Настя поймала взгляд Бурцева и опустила голову. На все остальные вопросы она отвечала, глядя в пол.
– Мы с ним состоим в фиктивном браке.
– Как это – в фиктивном? – подчеркнуто удивленно переспросил молодой опер.
Настя пожала плечами.
По напряжению спины медэксперта Бурцев понял, что он внимательно прислушивается к разговору.
– Очень просто. Мне была нужна здешняя прописка. Мы договорились с его матерью. И фиктивно оформили брак.
– А матери зачем это было нужно?
– Я заплатила ей денег. К тому же это моя двоюродная тетя…
– Нет, Настя, нет! Не говори так! – вмешался пристегнутый. – Я всегда любил тебя – страстно, безумно!
– Ты опять! – с угрозой обернулся к нему опер. Псих втянул голову в плечи и умолк.
– Мы не жили вместе ни одного дня, – добавила Настя. – Первое время я снимала комнату. Потом… потом здесь…
– Ясно. И когда вы видели его в последний раз?
– Неделю назад.
– При каких обстоятельствах?
– Я заходила к нему домой.
– Домой? – оживился опер. – Зачем же?
– Приносила деньги. И продукты.
Старший опер поднял голову, и они встретились с молодым глазами.
– Его мать умерла полгода назад, – пояснила Настя.
– Вот как? И что?
– Я, как могла, ему помогала.
– И вы часто с ним виделись?
– Нет.
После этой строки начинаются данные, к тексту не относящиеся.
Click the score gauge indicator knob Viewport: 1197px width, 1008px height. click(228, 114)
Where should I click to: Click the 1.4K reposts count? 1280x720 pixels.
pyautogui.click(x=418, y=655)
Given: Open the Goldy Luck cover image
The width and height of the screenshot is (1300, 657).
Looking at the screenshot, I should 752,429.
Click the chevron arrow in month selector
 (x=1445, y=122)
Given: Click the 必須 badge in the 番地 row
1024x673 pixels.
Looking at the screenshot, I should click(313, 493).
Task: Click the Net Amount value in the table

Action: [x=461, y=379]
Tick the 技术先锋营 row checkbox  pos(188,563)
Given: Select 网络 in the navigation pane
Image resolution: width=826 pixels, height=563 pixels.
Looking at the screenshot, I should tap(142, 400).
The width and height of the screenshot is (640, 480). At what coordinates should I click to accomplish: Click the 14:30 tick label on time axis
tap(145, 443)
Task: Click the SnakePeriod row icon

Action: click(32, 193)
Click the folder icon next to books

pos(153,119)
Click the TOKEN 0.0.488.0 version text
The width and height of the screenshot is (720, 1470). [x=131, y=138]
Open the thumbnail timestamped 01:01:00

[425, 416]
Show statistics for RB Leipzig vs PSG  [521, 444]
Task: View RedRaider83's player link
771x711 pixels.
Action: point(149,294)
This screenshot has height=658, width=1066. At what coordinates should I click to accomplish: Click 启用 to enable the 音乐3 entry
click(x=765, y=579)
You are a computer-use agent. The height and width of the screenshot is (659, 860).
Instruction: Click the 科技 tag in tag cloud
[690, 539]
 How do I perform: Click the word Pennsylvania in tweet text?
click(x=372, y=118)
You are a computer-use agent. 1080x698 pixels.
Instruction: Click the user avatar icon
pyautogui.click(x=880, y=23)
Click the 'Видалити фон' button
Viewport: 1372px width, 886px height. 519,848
Не часто.
– Почему?
– Доктор сказал, что ему лучше меня не видеть. У него возникла навязчивая идея, что я должна жить с ним. Вы понимаете… как жена…
Настя отвечала на вопросы ровным голосом, ничего не скрывая.
– И что?
– Я старалась с ним не встречаться. За ним по очереди приглядывают две профессиональные сиделки.
– А почему вы ездили на прошлой неделе?
– Позвонила сиделка и просила приехать. Сказала, что он очень беспокоен.
Пристегнутый не проявлял к разговору никакого интереса, как будто речь шла не о нем. Старательно перегибаясь вбок, он все старался откусить болтающуюся нитку с оборванного рукава.
– И что?
– Я с ним поговорила. И он, кажется, успокоился. А доктор добавил дозу успокаивающего.
– И после этого вы его не видели?
– Нет.
– И не знали, что он пытается с вами увидеться?
Настя промедлила мгновение.
– Нет.
Опера переглянулись. И старший незаметно пожал плечами и кивнул.
– Завтра вам нужно будет проехать с нами, чтобы дать показания следователю. А пока вам лучше подождать у соседей. Найдете где?
Настя поднялась с дивана, чтобы идти.
– Он ни в чем не виноват, – сбиваясь, сказала она. – Потому что… Это я во всем виновата!
– Вот как?
– Да! А он – он просто больной человек.
– Не волнуйтесь. Мы во всем разберемся.